Toronto The New Residences of Yorkville Plaza | 92.05m | 31s | Camrost-Felcorp | WZMH COMPLETE

Should the Queens Park view corridor be preserved?

  • Yes

    Votes: 168 43.3%
  • No

    Votes: 145 37.4%
  • Don't Know

    Votes: 15 3.9%
  • Don't Care

    Votes: 60 15.5%

  • Total voters
    388
The remodelled podium with retail units looks good. I still would have preferred the redevelopment proposal but at least the street presence will be much improved.
 
Much of the public and nearly all of the development world considered our Victorian buildings to be grim reminders of a gritty past. They were torn down by the hundreds without any reaction because they were deemed to be antiquated, overwrought, and ugly; not worth rehabilitation or preservation.

Also, remember: Toronto of that era was a very, very different place run by a well-defined establishment of bigoted Orangemen.

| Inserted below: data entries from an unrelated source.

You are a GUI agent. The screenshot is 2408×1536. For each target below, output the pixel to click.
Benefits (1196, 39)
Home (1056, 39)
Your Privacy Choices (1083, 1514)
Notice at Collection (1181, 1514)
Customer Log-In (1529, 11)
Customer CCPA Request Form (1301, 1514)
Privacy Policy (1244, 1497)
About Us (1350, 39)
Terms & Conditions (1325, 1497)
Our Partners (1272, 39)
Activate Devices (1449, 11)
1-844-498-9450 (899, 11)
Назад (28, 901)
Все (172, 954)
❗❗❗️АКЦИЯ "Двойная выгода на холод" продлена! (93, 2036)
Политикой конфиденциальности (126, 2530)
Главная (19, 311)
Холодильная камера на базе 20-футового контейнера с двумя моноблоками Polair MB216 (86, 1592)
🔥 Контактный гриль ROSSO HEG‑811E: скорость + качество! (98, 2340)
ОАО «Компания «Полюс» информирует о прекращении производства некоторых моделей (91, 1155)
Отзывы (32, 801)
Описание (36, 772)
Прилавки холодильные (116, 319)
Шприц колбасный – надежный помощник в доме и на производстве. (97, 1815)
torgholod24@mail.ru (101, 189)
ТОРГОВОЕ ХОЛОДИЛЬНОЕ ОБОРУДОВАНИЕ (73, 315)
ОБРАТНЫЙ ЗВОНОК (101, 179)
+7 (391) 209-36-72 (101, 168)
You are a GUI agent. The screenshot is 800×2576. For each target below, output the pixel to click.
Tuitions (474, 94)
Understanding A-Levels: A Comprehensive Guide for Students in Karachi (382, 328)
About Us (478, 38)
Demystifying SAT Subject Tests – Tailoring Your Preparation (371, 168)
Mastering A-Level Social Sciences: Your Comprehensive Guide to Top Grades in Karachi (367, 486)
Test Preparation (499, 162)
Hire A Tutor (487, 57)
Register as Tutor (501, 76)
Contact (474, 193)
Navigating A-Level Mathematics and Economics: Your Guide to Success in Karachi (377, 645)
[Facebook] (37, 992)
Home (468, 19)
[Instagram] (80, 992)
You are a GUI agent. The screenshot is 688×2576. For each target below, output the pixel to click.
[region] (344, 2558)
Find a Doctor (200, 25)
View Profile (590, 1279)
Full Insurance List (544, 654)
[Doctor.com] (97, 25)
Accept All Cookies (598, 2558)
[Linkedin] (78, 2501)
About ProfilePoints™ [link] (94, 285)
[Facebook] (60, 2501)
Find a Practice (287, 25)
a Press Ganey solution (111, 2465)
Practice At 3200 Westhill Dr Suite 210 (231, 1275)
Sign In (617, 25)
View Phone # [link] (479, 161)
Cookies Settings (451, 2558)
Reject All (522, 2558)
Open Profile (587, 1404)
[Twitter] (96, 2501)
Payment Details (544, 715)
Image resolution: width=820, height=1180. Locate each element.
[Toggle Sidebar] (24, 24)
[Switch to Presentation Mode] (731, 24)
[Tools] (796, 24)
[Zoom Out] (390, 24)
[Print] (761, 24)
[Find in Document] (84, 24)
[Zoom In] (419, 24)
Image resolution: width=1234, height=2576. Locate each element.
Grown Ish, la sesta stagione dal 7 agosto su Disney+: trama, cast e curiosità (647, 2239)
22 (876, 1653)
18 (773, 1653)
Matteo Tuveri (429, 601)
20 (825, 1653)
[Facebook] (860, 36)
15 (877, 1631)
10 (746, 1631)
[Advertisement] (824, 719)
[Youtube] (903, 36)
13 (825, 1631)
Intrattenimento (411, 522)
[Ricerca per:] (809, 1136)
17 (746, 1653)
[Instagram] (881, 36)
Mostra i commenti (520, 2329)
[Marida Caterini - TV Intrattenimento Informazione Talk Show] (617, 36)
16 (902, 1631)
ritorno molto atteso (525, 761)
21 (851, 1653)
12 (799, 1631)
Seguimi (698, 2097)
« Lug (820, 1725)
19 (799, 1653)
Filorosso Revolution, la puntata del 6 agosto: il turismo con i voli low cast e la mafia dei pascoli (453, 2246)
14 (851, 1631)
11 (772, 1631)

Once Nathan Phillips came to power (yes, that Nathan Phillips) he essentially waged a crusade against them and their symbols, and changed the face of the city -- literally and symbolically -- forever, in the name of pursuing a modernization agenda.

From wikipedia:

Phillips was first elected to Toronto City Council in 1926 and was the first Toronto mayor of the Jewish faith. He served as mayor from 1955 until he lost to Donald Summerville in 1962, after thirty-six years in municipal politics. Phillips was dubbed "mayor of all the people". Until his election all mayors had been Protestant and every mayor in the twentieth century had been members of the Orange Order which dominated the city's political and business establishment. Phillips became mayor by defeating Mayor Leslie Howard Saunders, an Orangeman, who had stoked controversy with his sectarian comments about the importance of the Battle of the Boyne. Phillips' victory marked a turning point in Toronto history and its transformation from a Protestant, staunchly British and conservative city to a modern multicultural metropolis.

Under Philips' direction, the City of Toronto pursued an aggressive agenda of demolishing heritage structures throughout the city in order to 'modernize.' Large blocks of downtown were purchased and razed and many landmark buildings and neighbourhoods were destroyed, such as the University Avenue armoury, the Chorley Park estate, the General Post Office (built in 1873 in the Beaux Arts style, and the most expensive federal building ever constructed in Canada), Toronto's original Jewish community (called the Ward) around Old City Hall, and Toronto's Old Chinatown. Old City Hall itself narrowly escaped also being demolished.

Nathan Philips is best remembered for being the driving force behind the construction of Toronto's New City Hall and the selection of a striking avant-garde design by Finnish architect Viljo Revell. Nathan Phillips Square which is part of the design and lies in front of the building was named in honour of the mayor.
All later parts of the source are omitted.